Ha desaparecido uno de ellos. No voy a buscarle. Probablemente esté a los pies del campanario. El ciento noventa y seis sin duda. No me importa lo que les pase a los otros tres. Sé que voy a ser el número doscientos, igual que sé a que se debe este extraño honor. Ella quiere que se sepa, por eso hace un rato me impulsó a empezar a escribir, y por eso, irremediablemente, cuando termine de relatar este horror me impulsará a trazar el número doscientos en mi piel. Espero que me deje elegir a mí la forma de hacerlo, aunque dudo que me conceda ese privilegio. De hecho, hace ya un rato que escucho dentro de mi cabeza su voz, amenazadora y susurrante, y a medida que escribo empiezo a notar que mi mano ya no es mi mano sino la suya…

He esperado veinte largos años, hasta que la nieve ha aislado este pueblo de cobardes, igual que entonces. Yo no pude recibir ayuda del exterior. Ellos tampoco. Doscientos.

Extraído del periódico (Crónica de Cantabria) 11 de Febrero de 2005

El más espantoso horror esperaba a los operarios de las máquinas quitanieves que hoy por la mañana, a primera hora, consiguieron por fin despejar la carretera de acceso al pequeño pueblo de Sel de Prados, en Cantabria. Los trabajadores encontraron muertos a todos los habitantes del pueblo, víctimas de un macabro y escalonado suicidio colectivo.
Aún se investigan las causas que desencadenaron este desgraciado suceso que tiene a toda la opinión pública conmocionada.

Extraído del periódico Crónica de Cantabria 17 de Febrero de 1985.
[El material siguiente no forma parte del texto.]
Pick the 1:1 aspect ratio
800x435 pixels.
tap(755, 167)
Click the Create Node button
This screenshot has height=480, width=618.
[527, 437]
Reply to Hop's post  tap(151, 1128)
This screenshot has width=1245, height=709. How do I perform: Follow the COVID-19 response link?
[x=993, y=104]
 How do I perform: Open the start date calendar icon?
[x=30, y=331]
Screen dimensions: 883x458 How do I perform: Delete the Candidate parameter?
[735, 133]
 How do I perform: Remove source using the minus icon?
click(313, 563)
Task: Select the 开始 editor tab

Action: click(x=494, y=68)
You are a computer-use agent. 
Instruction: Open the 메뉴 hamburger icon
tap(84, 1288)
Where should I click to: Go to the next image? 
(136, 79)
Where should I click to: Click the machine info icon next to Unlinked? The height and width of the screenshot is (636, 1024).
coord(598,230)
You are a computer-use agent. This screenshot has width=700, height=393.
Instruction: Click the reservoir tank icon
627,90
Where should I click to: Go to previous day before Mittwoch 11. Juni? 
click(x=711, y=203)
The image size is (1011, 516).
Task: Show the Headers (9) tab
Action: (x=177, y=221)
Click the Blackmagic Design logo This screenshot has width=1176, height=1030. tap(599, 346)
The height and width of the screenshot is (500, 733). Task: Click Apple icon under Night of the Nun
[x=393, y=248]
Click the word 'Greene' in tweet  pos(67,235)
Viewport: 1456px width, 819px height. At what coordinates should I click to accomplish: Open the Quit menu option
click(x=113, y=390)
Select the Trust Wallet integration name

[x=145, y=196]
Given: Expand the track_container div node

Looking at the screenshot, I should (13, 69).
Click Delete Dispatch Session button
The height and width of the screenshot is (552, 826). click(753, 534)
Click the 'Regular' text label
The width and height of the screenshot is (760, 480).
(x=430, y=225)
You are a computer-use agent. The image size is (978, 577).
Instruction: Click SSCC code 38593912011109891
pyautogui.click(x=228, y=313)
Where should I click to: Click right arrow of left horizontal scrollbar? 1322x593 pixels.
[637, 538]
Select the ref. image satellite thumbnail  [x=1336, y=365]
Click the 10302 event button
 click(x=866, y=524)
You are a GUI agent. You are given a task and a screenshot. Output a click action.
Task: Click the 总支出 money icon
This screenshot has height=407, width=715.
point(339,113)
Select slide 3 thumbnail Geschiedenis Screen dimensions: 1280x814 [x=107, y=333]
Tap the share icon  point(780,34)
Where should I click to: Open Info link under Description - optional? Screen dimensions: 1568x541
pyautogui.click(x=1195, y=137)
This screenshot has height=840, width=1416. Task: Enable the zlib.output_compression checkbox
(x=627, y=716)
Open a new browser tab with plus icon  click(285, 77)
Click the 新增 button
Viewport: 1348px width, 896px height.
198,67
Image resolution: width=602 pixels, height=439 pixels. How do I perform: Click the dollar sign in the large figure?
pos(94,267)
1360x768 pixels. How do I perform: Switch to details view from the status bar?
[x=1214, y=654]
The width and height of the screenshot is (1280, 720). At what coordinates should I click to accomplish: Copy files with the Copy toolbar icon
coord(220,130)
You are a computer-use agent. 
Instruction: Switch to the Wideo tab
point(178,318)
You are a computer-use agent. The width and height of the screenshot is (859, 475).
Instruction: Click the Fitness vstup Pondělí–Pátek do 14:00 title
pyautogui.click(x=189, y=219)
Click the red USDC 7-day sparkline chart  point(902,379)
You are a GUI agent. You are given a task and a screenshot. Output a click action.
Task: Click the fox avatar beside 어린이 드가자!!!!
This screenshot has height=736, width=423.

Juana Candil, vecina de la localidad cántabra de Sel de Prados, apareció muerta hace cuatro días en su domicilio. Este rotativo no tuvo noticia del hecho hasta ayer mismo, debido al fortísimo temporal de nieve que ha mantenido incomunicado al pueblo. Asimismo se ha encontrado en casa de la difunta una nota de suicidio, en la que la finada acusa a varios habitantes masculinos de la localidad de haberla golpeado y violado la noche del 6 de febrero, primer día del aislamiento. Según un portavoz de la guardia civil, ninguna de las acusaciones ha podido ser probada, ni se ha encontrado ningún testimonio en el pueblo que pueda corroborarlas, más bien por el contrario, todas las declaraciones de los vecinos apuntan a un claro estado de perturbación de Juana Candil.

Extraído del periódico (Crónica de Cantabria) 12 de Febrero de 2005

Continúan las investigaciones sobre los extraños hechos acaecidos en la localidad cántabra de Sel de Prados. Noticias recientes apuntan a la posible culpabilidad del secretario del ayuntamiento, último de los habitantes del pueblo en morir y que apareció en la iglesia parroquial con el número doscientos en su muñeca izquierda. Según fuentes de la guardia civil al lado de su cadáver fue hallada una carta manuscrita que aporta algo de luz a los misteriosos hechos, aunque no haya trascendido su contenido. Asimismo, al parecer, antes de quitarse la vida escribió en la pared del altar mayor, con su propia sangre la leyenda: “Ahora. Sin mentiras ni silencios, la verdad”.